→ **Document excerpt**:
╭──

Yes! I remember thinking that while playing, actually. In fact, I was hoping it'd be like that because the first trial scared me so much that I didn't want to go through that again. Din could've been fighting those monsters, while Nayru could've been like, uhh, a quiz show or something.


CaptainCool said:


> and then you have to watch the weird cutscene about fi screaming the song in links face XD


XD Hahahaha

I thought the rhythm circle thing was interesting, but I'll agree that maybe they could've been more creative with it. It also doesn't help that the songs you play, frankly, _aren't that good._ Not memorable at all. But that's okay.


----------



## Zydala (Dec 13, 2011)

I thought the first song you get for the temple in Faron Woods was damn catchy myself :9

I wasn't bothered by the fetch quesssssssssokaymaybealittle. I didn't like the ones that just extended gameplay for no reason (oh no we need that very specific paper windmill to move the bigger windmill!) Also the tadtones man screw that. I thought the 'fetch quest' of having to get your stuff back was way fun though hahaha :]

Silent Realms were fun to me; I pretty much enjoyed every one of them. (I guess that makes me a Zelda apologist? )

╰──

→ **Set task A**:
In the game discussion thread, which song does Zydala find catchy?
→ **Set task B**:
Continue the game discussion thread past its final sentence.

→ **Material**:
╭──

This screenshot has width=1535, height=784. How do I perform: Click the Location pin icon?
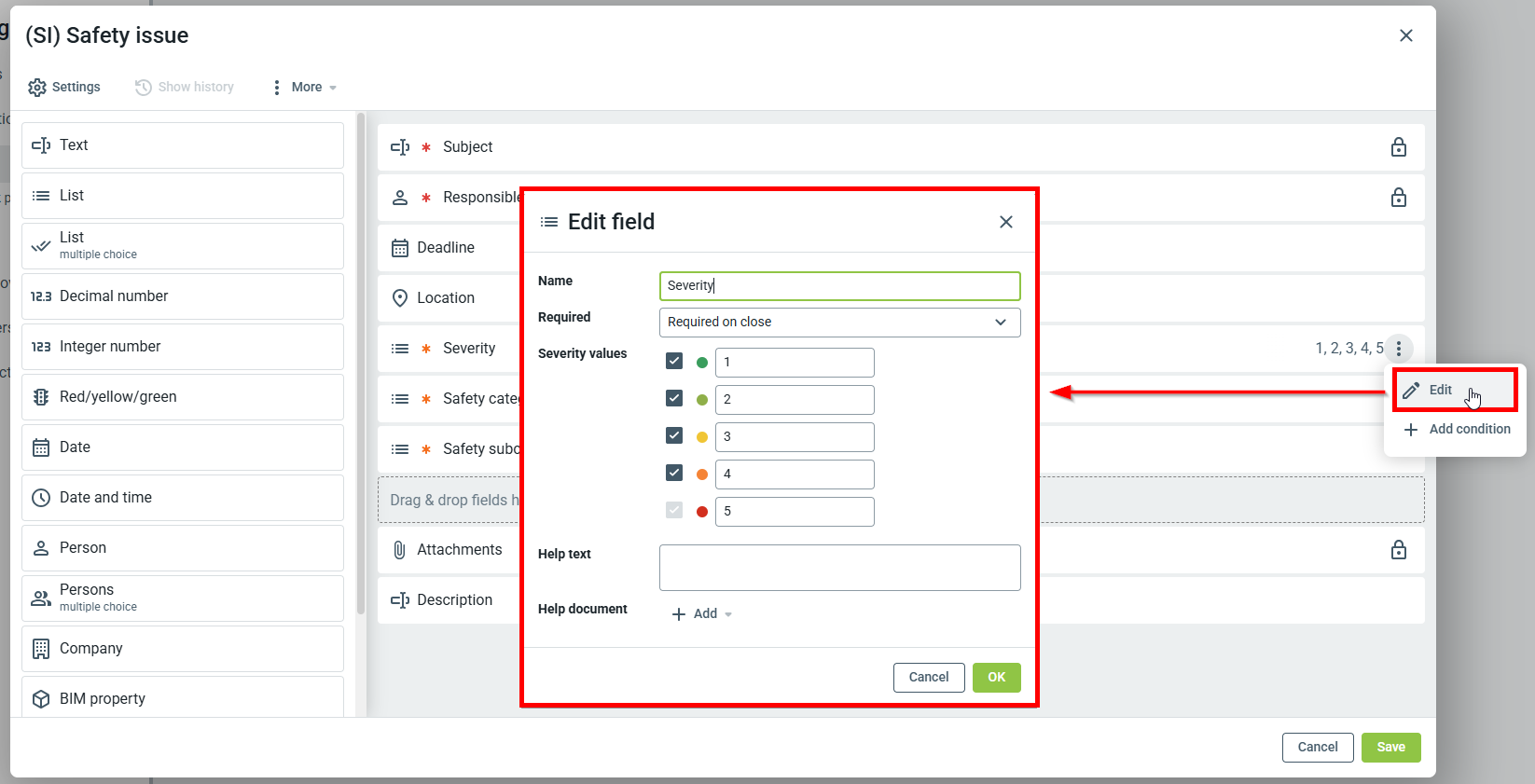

╰──

→ **Exercise result A**:
The first song you get for the temple in Faron Woods.

→ **Exercise result B**:
----------



## CaptainCool (Dec 13, 2011)

SirRob said:


> Yes! I remember thinking that while playing, actually. In fact, I was hoping it'd be like that because the first trial scared me so much that I didn't want to go through that again. Din could've been fighting those monsters, while Nayru could've been like, uhh, a quiz show or something.
> XD Hahahaha
> 
> I thought the rhythm circle thing was interesting, but I'll agree that maybe they could've been more creative with it. It also doesn't help that the songs you play, frankly, _aren't that good._ Not memorable at all. But that's okay.



naa, a quiz would have been boring. i would have liked to see something like a course to test your skills with the equipment. that doesnt have anything to do with wisdom, too but its better than a fetchquest ;D
the trials happen within links mind. they could have done ANYTHING with that!
the rythm circle is ok, it just takes too long in my opinion and doesnt require any skill at all. and yes, the songs SUCK. all of them. the fact that they dont actually sing but that its only a weird gibberish doesnt help one bit... either give us a voiceover or dont but mixing that weird gibberish with those bland songs makes it very painful for me... this also makes lip syncing it impossible and the result is fi's screaming face whle she "sings"...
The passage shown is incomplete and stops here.